# WRITTEN REQUEST
Can you return, unchanged, the lines of the listing starting with the line that contains "Where should I click to: Click the form's" and going on through the line that contains "Action: coord(356,38)", with both of those lines included?

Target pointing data
^^^^

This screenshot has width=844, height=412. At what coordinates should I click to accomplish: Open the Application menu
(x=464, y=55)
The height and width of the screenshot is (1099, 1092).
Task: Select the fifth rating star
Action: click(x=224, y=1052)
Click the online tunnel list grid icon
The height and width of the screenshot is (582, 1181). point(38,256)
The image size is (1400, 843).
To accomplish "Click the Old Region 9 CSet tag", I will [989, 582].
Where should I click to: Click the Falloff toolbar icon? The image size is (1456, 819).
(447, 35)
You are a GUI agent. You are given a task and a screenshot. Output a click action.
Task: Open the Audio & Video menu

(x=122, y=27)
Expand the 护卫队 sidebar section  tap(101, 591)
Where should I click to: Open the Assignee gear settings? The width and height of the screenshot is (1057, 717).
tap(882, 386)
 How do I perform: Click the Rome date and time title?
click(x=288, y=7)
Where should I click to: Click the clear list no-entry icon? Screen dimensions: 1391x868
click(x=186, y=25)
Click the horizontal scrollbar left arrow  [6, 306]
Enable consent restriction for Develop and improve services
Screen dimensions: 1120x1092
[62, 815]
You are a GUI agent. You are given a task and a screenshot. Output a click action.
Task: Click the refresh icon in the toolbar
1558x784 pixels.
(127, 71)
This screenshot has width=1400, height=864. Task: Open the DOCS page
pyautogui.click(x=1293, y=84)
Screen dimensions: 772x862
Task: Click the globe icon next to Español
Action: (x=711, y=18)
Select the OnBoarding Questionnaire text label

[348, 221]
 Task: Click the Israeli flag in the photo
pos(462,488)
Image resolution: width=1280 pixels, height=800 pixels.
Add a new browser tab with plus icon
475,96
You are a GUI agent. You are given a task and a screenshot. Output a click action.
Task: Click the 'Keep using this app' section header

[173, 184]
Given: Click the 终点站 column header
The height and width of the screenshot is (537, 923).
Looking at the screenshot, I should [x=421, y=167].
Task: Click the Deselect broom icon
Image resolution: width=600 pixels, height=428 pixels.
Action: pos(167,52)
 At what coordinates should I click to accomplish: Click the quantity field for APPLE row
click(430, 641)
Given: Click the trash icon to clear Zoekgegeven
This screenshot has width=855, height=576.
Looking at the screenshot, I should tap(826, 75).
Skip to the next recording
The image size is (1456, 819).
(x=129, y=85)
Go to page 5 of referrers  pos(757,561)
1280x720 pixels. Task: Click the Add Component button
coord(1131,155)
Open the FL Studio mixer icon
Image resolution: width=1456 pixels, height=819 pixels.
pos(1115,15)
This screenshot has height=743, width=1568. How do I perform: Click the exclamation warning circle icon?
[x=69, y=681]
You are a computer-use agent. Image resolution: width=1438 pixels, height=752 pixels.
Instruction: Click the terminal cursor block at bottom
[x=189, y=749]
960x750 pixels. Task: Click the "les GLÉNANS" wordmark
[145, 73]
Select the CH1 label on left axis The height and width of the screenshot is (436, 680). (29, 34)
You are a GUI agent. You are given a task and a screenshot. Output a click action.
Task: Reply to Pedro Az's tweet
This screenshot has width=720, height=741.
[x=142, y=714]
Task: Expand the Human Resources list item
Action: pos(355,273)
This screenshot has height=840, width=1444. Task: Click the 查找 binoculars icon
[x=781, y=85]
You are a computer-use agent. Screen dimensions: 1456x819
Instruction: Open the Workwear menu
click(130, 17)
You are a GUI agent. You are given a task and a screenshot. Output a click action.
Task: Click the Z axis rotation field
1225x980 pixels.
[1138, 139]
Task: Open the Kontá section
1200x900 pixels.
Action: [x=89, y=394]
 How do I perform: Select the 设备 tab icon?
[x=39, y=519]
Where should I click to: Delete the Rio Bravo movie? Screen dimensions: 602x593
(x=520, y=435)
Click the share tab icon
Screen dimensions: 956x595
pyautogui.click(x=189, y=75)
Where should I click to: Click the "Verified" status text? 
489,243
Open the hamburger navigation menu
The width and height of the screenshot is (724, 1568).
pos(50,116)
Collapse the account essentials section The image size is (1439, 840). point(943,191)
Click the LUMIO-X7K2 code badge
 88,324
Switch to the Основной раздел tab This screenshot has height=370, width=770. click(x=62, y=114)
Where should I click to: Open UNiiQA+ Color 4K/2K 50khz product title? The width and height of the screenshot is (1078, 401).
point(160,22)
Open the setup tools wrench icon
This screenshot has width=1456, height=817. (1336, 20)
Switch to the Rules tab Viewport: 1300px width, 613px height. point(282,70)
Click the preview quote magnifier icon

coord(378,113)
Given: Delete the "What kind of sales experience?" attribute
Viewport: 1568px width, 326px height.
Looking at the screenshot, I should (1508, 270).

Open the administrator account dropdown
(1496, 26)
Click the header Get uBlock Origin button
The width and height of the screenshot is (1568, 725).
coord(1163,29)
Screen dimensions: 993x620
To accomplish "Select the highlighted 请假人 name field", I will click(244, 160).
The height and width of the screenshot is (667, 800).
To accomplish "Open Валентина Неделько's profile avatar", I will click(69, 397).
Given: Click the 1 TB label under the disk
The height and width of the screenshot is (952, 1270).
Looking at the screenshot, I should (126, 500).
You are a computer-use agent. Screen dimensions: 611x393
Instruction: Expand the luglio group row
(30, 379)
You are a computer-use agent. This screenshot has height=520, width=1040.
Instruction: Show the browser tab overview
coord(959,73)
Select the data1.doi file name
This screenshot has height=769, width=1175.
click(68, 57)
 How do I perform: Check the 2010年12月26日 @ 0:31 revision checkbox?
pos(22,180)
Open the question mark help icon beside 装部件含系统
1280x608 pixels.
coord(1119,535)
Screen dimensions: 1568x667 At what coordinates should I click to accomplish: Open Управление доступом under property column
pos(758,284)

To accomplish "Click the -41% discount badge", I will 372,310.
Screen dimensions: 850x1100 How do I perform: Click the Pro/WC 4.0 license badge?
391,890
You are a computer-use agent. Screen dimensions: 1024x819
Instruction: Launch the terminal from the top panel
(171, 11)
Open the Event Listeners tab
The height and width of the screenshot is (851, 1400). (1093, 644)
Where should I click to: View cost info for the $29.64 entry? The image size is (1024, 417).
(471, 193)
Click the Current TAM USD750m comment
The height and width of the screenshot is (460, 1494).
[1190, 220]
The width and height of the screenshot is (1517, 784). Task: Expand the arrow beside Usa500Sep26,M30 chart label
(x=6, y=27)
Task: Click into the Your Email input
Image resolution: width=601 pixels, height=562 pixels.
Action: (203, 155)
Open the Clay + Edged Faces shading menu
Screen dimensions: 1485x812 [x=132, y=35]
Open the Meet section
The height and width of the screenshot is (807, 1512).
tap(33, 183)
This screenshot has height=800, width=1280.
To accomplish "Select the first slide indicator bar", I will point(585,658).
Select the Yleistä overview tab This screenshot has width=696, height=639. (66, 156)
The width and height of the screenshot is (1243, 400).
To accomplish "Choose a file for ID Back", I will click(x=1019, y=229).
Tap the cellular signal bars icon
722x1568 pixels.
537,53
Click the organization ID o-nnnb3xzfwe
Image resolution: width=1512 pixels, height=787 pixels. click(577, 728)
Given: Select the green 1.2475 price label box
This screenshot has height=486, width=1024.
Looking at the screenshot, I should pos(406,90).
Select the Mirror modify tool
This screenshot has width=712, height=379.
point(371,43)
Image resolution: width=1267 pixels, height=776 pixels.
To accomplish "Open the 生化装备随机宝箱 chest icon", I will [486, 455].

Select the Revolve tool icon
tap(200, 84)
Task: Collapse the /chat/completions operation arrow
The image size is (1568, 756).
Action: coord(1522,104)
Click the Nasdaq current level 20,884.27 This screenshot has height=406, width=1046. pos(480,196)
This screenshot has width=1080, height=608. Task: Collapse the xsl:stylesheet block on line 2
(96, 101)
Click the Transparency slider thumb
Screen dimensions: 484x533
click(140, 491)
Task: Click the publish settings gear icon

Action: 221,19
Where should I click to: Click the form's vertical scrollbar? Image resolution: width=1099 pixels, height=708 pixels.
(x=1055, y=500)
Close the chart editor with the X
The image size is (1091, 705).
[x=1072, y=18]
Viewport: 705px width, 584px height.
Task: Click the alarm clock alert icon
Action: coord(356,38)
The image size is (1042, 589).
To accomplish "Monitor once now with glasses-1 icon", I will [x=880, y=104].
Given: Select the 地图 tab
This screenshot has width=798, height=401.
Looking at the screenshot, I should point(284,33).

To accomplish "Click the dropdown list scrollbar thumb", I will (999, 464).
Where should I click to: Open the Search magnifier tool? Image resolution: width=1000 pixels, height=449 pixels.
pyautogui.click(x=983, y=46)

^^^^

# EXERCISE OUTPUT
Where should I click to: Click the form's vertical scrollbar? Image resolution: width=1099 pixels, height=708 pixels.
(x=1055, y=500)
Close the chart editor with the X
The image size is (1091, 705).
[x=1072, y=18]
Viewport: 705px width, 584px height.
Task: Click the alarm clock alert icon
Action: coord(356,38)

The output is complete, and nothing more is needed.